/NTIRE2024_ImageSR_x4_LVGroup_HFUT

LVGroup's solution of the NTIRE 2024 Image Super-Resolution x4 Challenge

Primary LanguagePythonMIT LicenseMIT

How to test the baseline model?

  1. git clone https://github.com/zhengchen1999/NTIRE2024_ImageSR_x4.git
  2. Select the model you would like to test from run.sh
    CUDA_VISIBLE_DEVICES=0 python test_demo.py --data_dir [path to your data dir] --save_dir [path to your save dir] --model_id 0
    • Be sure the change the directories --data_dir and --save_dir.
    • We provide three baselines (team00): RFDN (default), SwinIR, and DAT. The code and pretrained models of the three models are provided. Switch models (default is DAT) through commenting the code in test_demo.py. Three baselines are all test normally with run.sh.

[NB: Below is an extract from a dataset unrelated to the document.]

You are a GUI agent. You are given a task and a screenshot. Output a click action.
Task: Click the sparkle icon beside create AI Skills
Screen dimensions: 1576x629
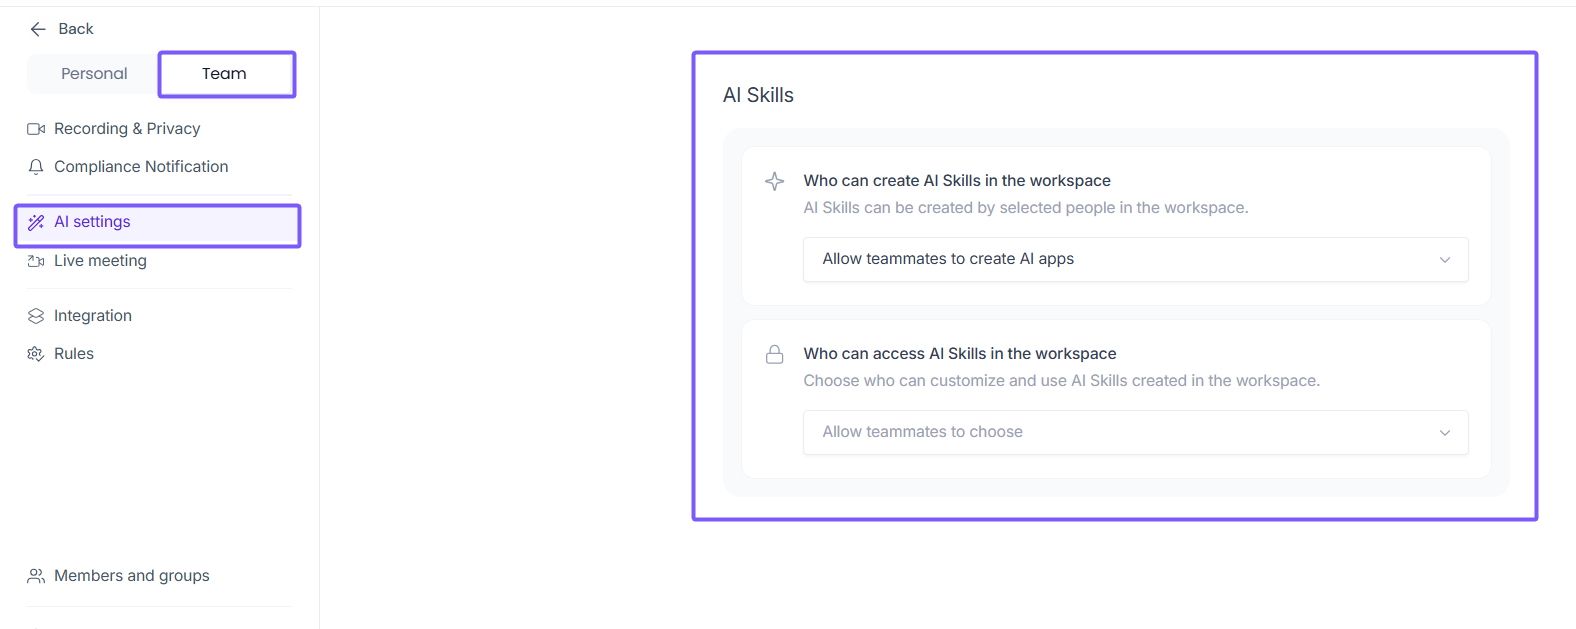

How to add your model to this baseline?

  1. Register your team in the Google Spreadsheet and get your team ID.
  2. Put your the code of your model in ./models/[Your_Team_ID]_[Your_Model_Name].py
    • Please add only one file in the folder ./models. Please do not add other submodules.
    • Please zero pad [Your_Team_ID] into two digits: e.g. 00, 01, 02
  3. Put the pretrained model in ./model_zoo/[Your_Team_ID]_[Your_Model_Name].[pth or pt or ckpt]
    • Please zero pad [Your_Team_ID] into two digits: e.g. 00, 01, 02
    • Note: Please provide a download link for the pretrained model, if the file size exceeds 100 MB. Put the link in ./model_zoo/[Your_Team_ID]_[Your_Model_Name].txt: e.g. team00_dat.txt
  4. Add your model to the model loader ./test_demo/select_model as follows:
        elif model_id == [Your_Team_ID]:
            # define your model and load the checkpoint
    • Note: Please set the correct data_range, either 255.0 or 1.0
  5. Send us the command to download your code, e.g,
    • git clone [Your repository link]
    • We will do the following steps to add your code and model checkpoint to the repository.

How to calculate the number of parameters, FLOPs

    from utils.model_summary import get_model_flops
    from models.team00_DAT import DAT
    model = DAT()
    
    input_dim = (3, 256, 256)  # set the input dimension
    flops = get_model_flops(model, input_dim, False)
    flops = flops / 10 ** 9
    print("{:>16s} : {:<.4f} [G]".format("FLOPs", flops))

    num_parameters = sum(map(lambda x: x.numel(), model.parameters()))
    num_parameters = num_parameters / 10 ** 6
    print("{:>16s} : {:<.4f} [M]".format("#Params", num_parameters))

License and Acknowledgement

This code repository is release under MIT License.